FDA panel: risks of Roche drug for breast cancer patients outweigh benefits in key studyBy AP
Tuesday, July 20, 2010
FDA panel: Study did not show benefit with Avastin
WASHINGTON — Federal health advisers said unanimously Tuesday that a follow-up study of the Roche drug Avastin failed to show meaningful benefits for breast cancer patients.
A Food and Drug Administration panel of experts voted 13-0 that the risks and side effects of Avastin outweighed its benefits when used alongside the chemotherapy drug docetaxel.
The FDA in 2008 approved Avastin for breast cancer patients based on a trial showing it lengthened the amount of time until the disease worsened by more than five months. As a condition of approval, Roche was required to conduct follow-up studies to further demonstrate the benefits of adding Avastin to conventional chemotherapy.
But two follow-up studies recently submitted by the Swiss drugmaker did not show the same degree of delay in cancer progression as earlier studies. Patients taking Avastin did not show a significant improvement in life span, the gold standard of cancer treatment effectiveness.
Additionally, patients taking Avastin reported significant side effects, including high blood pressure, fatigue and abnormal levels of white blood cells.
Roche scientists argued that patients taking Avastin experienced improved quality of life as tumor growth and other symptoms slow — but panelists were not convinced.
“The study shows there’s very little benefit to patients with significant toxicity risks and no clear survival benefit,” said Natalie Compagni Portis, the panel’s patient representative.

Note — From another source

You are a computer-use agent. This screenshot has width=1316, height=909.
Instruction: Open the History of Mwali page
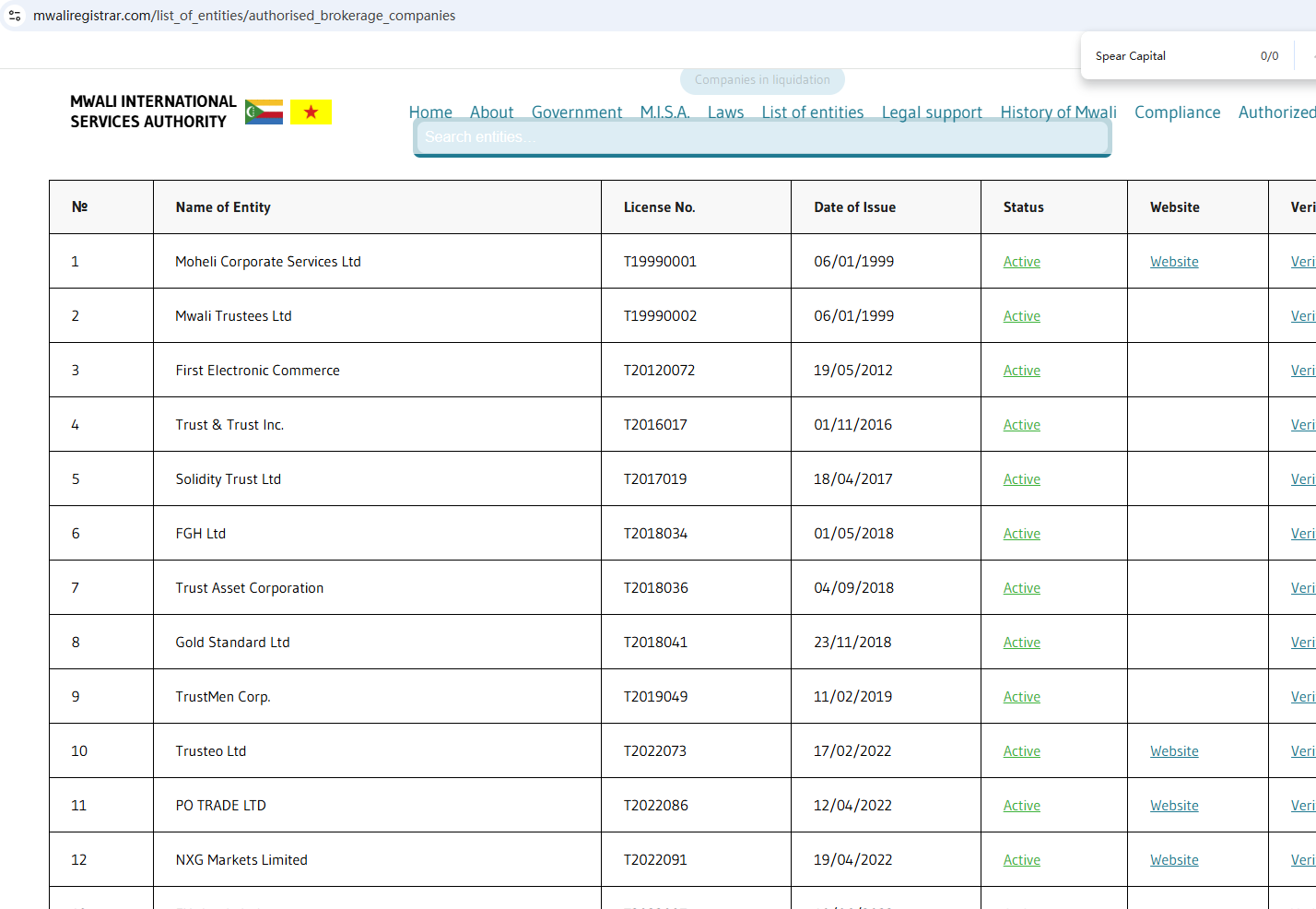coord(1058,112)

The FDA panel of cancer experts is reviewing the results of the two Roche studies and voting on whether they show a clear benefit for patients. The FDA is not required to follow the advice of its panelists, though it often does.

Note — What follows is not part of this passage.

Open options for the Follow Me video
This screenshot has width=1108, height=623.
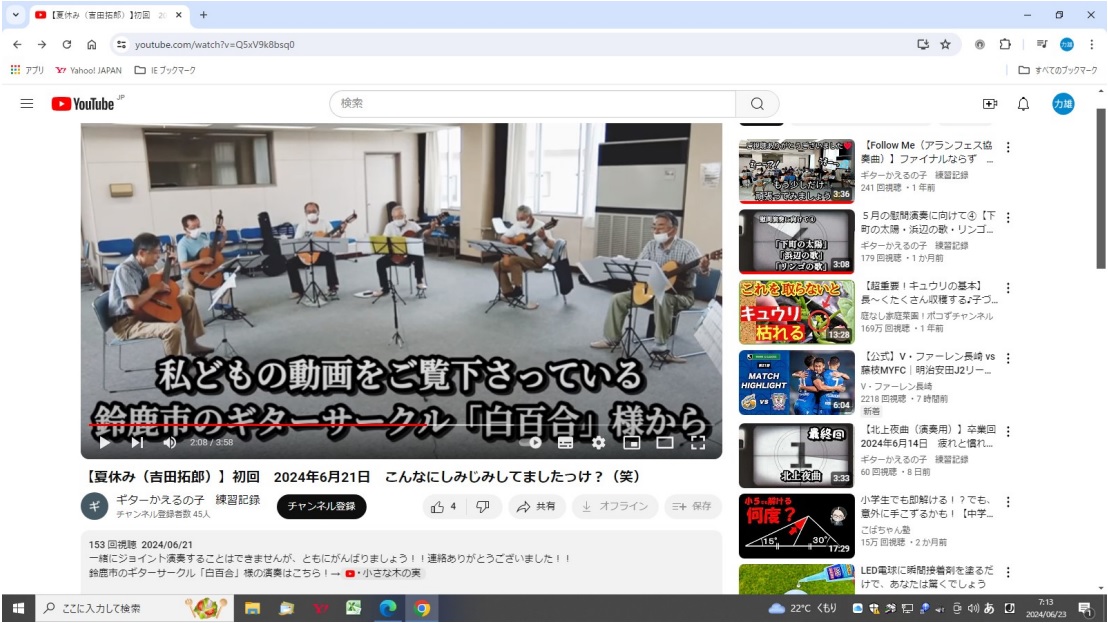[x=1008, y=148]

Later this afternoon the panel will vote on whether Avastin’s approval in breast cancer should be withdrawn. Avastin is also approved for colon, lung, kidney and brain cancer.
Avastin was Roche’s top-selling cancer treatment last year with global sales of $5.9 billion.
Breast cancer is the second most common cause of cancer death among U.S. women, according to the Centers for Disease Control. Last year more than 40,000 deaths in the U.S. were attributed to the disease.